DATA SECTION below:
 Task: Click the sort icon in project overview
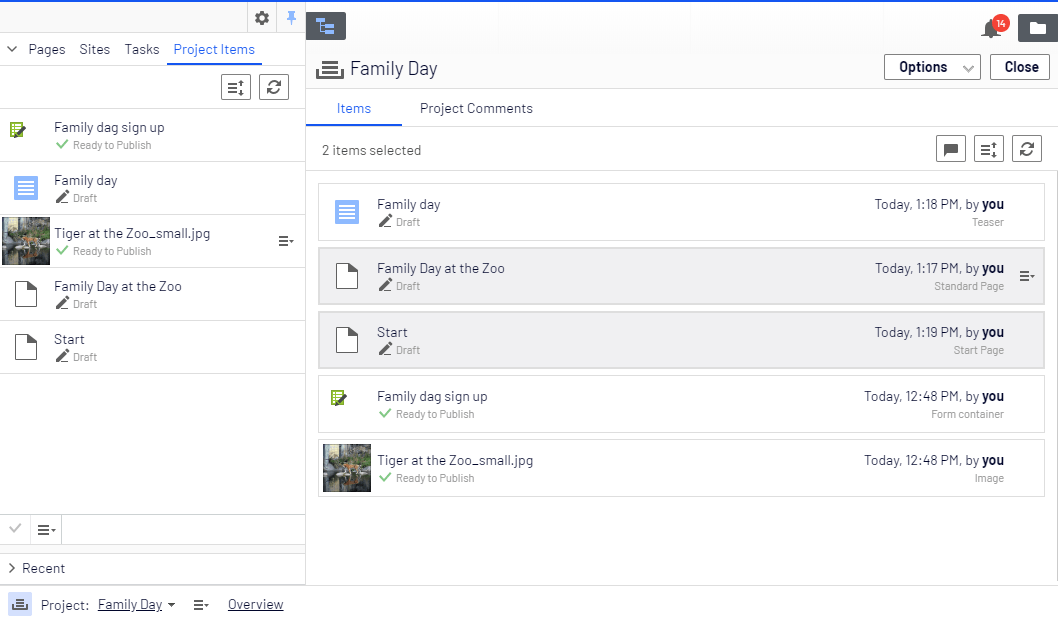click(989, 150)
End of DATA SECTION.
DATA SECTION below:
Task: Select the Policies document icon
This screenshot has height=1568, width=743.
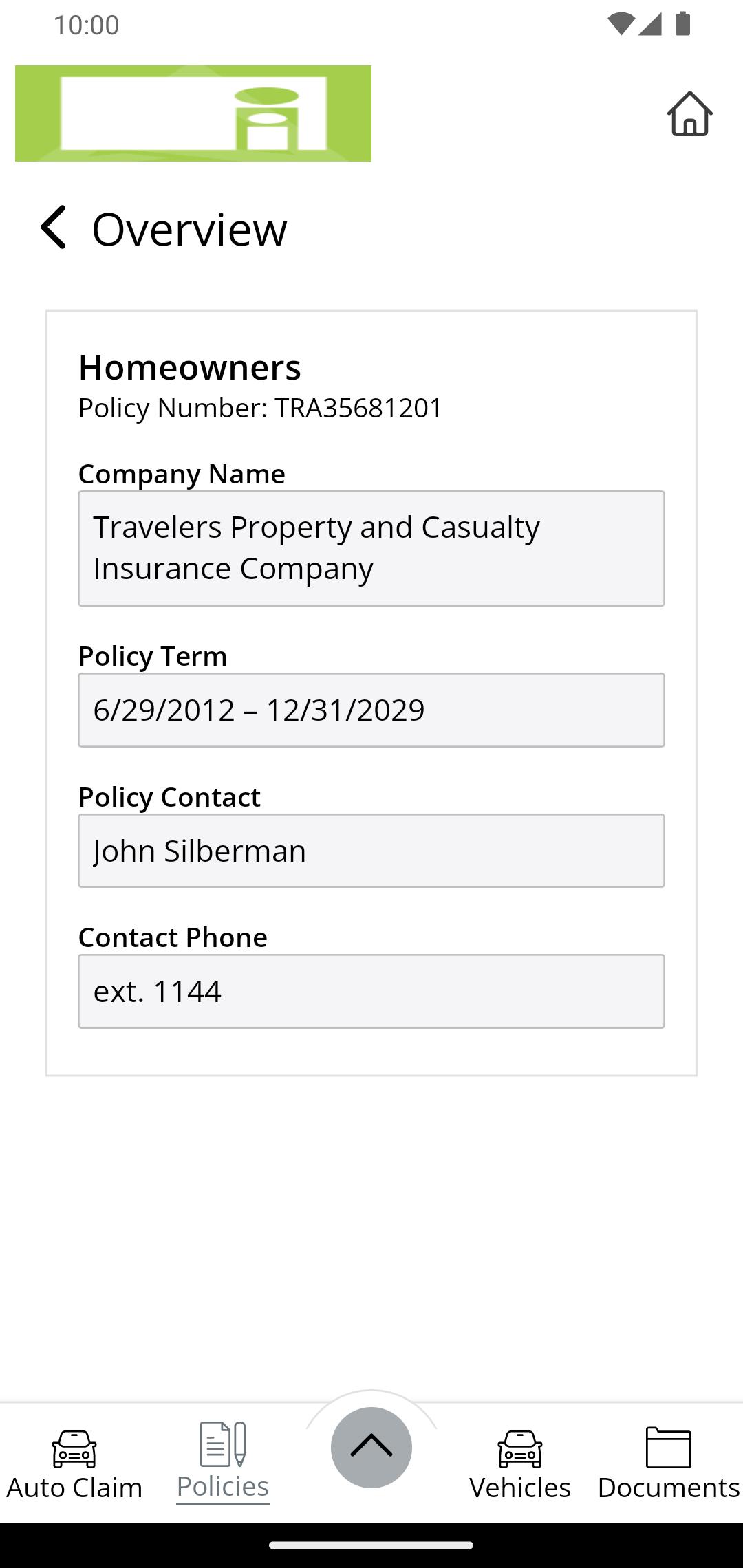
End of DATA SECTION.
DATA SECTION below:
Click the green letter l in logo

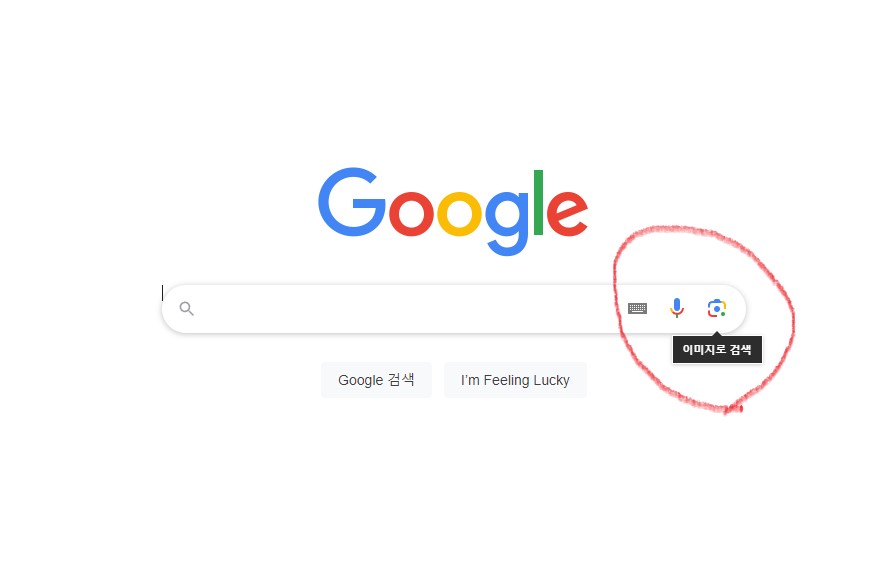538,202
End of DATA SECTION.
→ DIRECTIONS: All lines in the listing above from the line containing "Task: Select the Policies document icon" to the line containing "This screenshot has height=1568, width=743.", inclusive, should be retyped exactly; no other lines should appear.

→ RESPONSE TO THIS EXERCISE:
Task: Select the Policies document icon
This screenshot has height=1568, width=743.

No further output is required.